2. The theoretical framework of PDE in corporate bond pricing
2.1. Derivation of bond pricing PDE
Bond values are typically modeled as a function of time and several variables, using the Black-Scholes framework to incorporate stochastic interest rates and credit risk into the model. The specific formula is:
\( \begin{matrix}\frac{∂V}{∂t}+\frac{1}{2}{σ^{2}}{S^{2}}\frac{{∂^{2}}V}{∂{S^{2}}}+rS\frac{∂V}{∂S}-rV=0 \\ \end{matrix} \) (1)
V represents the value of the bond, S represents the price of the underlying asset, r represents the risk-free interest rate, and \( σ \) represents the volatility of the underlying asset. In this modelling approach, we can account for changes in bond value over time and under different market conditions. The effects of stochastic interest rates are modelled here through the HJM (Heath-Jarrow-Morton) framework. Interest rate changes under the HJM framework follow a stochastic process which can be described by:
\( dr(t)=α(t)dt+σ(t)dW(t) \) (2)
Where \( α(t) \) and \( σ(t) \) represent the drift and fluctuation terms of the interest rate, respectively, and \( W(t) \) is the Brownian motion [2]. By incorporating random interest rates into the PDE model, we can more accurately reflect the impact of the market interest rate changes on the bond value.
2.2. Boundary conditions and default risk
When solving a PDE, setting the boundary conditions properly is crucial. We model the default risk using the Hazard Rate Function, and set the bond payment structure at maturity. Set the default hazard rate at λ, then the boundary conditions is:
V(T,S)=max(S−K,0), without default
V(T,S)=0 if you default
It is only by setting these boundary conditions – the maturity of the bond and the default event taking place during the holding interval – that risks and returns of bonds could be modelled effectively in different possible default modes.
2.3. Numerical stability and convergence
When applying numerical methods, making sure that they are stable and convergent is the key to success. The choice of discretization scheme and time stepping method directly determines the accuracy and efficiency of the numerical solution [3]. In this paper, we consider several commonly used discretization schemes including explicit method, implicit method and Crank-Nicolson method and analyze their stability and convergence with a series of numerical experiments. For example in explicit method, the stability constraints on time step and spatial step satisfy:
\( Δt≤\frac{{(Δx)^{2}}}{2{σ^{2}}} \) (3)
However, the implicit method and Crank-Nicolson's rule can maintain stability at large time steps by introducing an implicit solution step [4]. Through numerical experiments, we found that the Crank-Nicolson method performed well in balancing computational efficiency and stability.

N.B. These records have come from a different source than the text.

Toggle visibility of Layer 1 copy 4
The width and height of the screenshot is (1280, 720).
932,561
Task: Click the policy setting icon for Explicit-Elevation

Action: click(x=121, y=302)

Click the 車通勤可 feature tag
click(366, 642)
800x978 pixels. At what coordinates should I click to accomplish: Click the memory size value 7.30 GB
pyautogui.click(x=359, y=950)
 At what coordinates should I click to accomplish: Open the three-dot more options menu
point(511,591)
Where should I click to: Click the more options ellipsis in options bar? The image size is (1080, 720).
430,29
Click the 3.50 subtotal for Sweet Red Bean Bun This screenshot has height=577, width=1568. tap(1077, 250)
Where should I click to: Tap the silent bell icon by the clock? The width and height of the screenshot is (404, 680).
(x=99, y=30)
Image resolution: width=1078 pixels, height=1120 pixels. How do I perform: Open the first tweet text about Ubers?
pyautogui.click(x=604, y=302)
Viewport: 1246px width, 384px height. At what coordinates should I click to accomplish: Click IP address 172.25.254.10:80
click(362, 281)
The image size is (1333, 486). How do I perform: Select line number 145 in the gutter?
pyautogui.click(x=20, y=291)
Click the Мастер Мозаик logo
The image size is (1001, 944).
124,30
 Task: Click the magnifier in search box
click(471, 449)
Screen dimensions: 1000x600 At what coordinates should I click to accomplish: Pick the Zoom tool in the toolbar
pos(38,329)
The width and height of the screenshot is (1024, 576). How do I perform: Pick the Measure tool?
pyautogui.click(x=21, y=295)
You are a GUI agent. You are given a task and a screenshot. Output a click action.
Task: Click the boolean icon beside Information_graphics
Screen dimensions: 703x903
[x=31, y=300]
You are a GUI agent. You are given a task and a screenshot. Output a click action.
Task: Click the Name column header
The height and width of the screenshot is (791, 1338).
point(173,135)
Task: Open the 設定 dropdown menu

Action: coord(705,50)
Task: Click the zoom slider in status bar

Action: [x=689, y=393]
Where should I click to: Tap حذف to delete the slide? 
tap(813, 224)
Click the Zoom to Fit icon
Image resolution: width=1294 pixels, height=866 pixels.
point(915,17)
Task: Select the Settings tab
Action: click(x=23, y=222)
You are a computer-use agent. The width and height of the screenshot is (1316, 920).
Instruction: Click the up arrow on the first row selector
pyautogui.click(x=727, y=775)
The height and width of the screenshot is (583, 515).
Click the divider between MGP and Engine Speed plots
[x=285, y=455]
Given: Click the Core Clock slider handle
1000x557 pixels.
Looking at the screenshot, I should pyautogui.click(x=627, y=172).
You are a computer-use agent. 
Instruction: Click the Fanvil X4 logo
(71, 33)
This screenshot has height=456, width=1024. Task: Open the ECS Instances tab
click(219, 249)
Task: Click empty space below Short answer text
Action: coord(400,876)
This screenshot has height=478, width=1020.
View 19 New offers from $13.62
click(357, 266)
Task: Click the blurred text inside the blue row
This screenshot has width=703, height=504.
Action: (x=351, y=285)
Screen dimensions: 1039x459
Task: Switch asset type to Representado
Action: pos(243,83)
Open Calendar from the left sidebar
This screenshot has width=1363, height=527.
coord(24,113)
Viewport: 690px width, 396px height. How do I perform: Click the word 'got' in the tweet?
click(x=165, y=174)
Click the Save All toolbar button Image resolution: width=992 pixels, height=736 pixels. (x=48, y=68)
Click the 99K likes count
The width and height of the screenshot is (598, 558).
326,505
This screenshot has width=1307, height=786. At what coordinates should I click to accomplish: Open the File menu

3. Implementation of numerical methods
3.1. Finite Difference Method (FDM)
FDM solve problem of PDE that discretization in difference equation. We mainly talk about the explicit and implicit and Crank-Nicolson scheme. In explicit scheme, the way next time step value can only be determined by the known last current time step. This kind of scheme is easy to calculate, but there are certain limitations in numerical stability, the implicit scheme. The way it introduces an implicit solution step, financial mathematics sharply improved numerical stability, but also increase the computational complexity [5]. The Crank-Nicolson scheme is the implicit and explicit schemes, collection of the advantages of the combination, also increase compared with the stability and accuracy. I take an enterprise bond as an example, quoted in the numerical experiment, after the initial conditions, the bond face amount is 100 yuan, market interest rate is 5%, the volatility of 20%, the price calculated under different time point changes at the three schemes as follows of Table 1:
Table 1. Changes of bond prices at different time points
Time (year) | Explicit scheme | Implicit scheme | Crank-Nicolson scheme |
0.1 | 99.80 | 99.75 | 99.78 |
0.5 | 98.90 | 98.85 | 98.88 |
1.0 | 97.40 | 97.35 | 97.38 |
It can be seen from the results that the Crank-Nicolson scheme is superior to the explicit and implicit schemes in terms of calculation accuracy
3.2. Finite element method (FEM)
The finite element method (FEM) is used for solving the PDE. The method divides the solution domain into several elements, utilises the variational form and matrix technique. Among various techniques of numerical analysis, FEM delivers high accuracy and more flexibility. FEM approach, as shown in Figure 3, starts with the division of the solution domain into several small units and an interpolation function on every unit. After the weak form of PDE is converted into the matrix equation, we are going to solve it via finite element assembly technique. FEM in this case could better cope with the problems with complicated geometries and boundary conditions in comparison with the finite difference method. The initial conditions are the same as before and it is shown as in the Table 2 below. [6]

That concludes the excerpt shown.